What this painting has is impeccable art-historical credentials. If it is agreed that Cubism is the most influential of all 20th-century art movements, this complex and highly resolved painting – executed at a time when both Picasso and Braque were formulating a radical new formal language based on shifting viewpoints and rendering volume or mass in terms of flat, faceted planes – represents a seminal moment in the evolution of modern art. It could be argued, however, that its importance is less as an individual ‘masterpiece’ than as part of a critical series of drawings, paintings, photographs and sculpture focusing on a single subject and investigating a single idea.
That subject was Picasso’s model and companion Fernande Olivier, whom the artist took to the remote Catalonian village of Horta de Ebro in the summer of 1909. Picasso treated no other single subject to such scrutiny during these pre-war years, and it may be that these 60 or so busts, half-length and full-length ‘portrait’ studies (in which Fernande appears as part sitter, part motif) constitute the artist’s first series. They were presented as such in the illuminating exhibition ‘Picasso: The Cubist Portraits of Fernande Olivier’, staged in 2003–04 by the National Gallery of Art in Washington after the institution’s acquisition of an early bronze cast of the Cubist clay sculpture Head of a Woman (Fernande) executed in the autumn of 1909.

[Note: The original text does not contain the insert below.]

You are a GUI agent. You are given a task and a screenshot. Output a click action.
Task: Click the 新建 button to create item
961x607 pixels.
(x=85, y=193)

Femme Assise belongs to a group of five canvases (one of which was destroyed in a fire) in which Fernande’s fleshy soft features have been transformed into hard, angular interlocking forms with a massive, bifurcated neck. These paintings both express the three-dimensionality of the world and emphasize their two-dimensionality as objects, and are the first pure Cubist portraits (Gertrude Stein considered Picasso’s Horta da Ebro landscapes as the first Cubist paintings). Revealingly, their palette reflects the influence of Cézanne’s landscapes. This is an intentional homage to the older artist, as was Picasso’s use of the posed – and somewhat melancholic – model.
Surprisingly few significant Cubist paintings have come to the market in recent years – a Cubist Braque, for instance, has not be seen since 1986 – although Gris’s 1915 Nature Morte a la Nappe a Carreaux sold to Leonard Lauder for £34.8m in 2014. Femme Assise, acquired at Sotheby’s in 1973 for £340,000, now returns to auction without a guarantee and with expectations ‘in excess of £30m’. The estimate is far short of the $100m+ prices notched up for Picasso in recent years – but then this is a Picasso more cerebral than sexy. Helena Newman is more tactful: ‘This is a museum-quality work that sits at the heart of what Picasso is all about and it will appeal to a sophisticated collector of blue-chip 20th-century art. We have had an amazing response from collectors so far.’
Femme assise is to be sold at the Impressionist & Modern Art Evening Sale, Sotheby’s London, 21 June.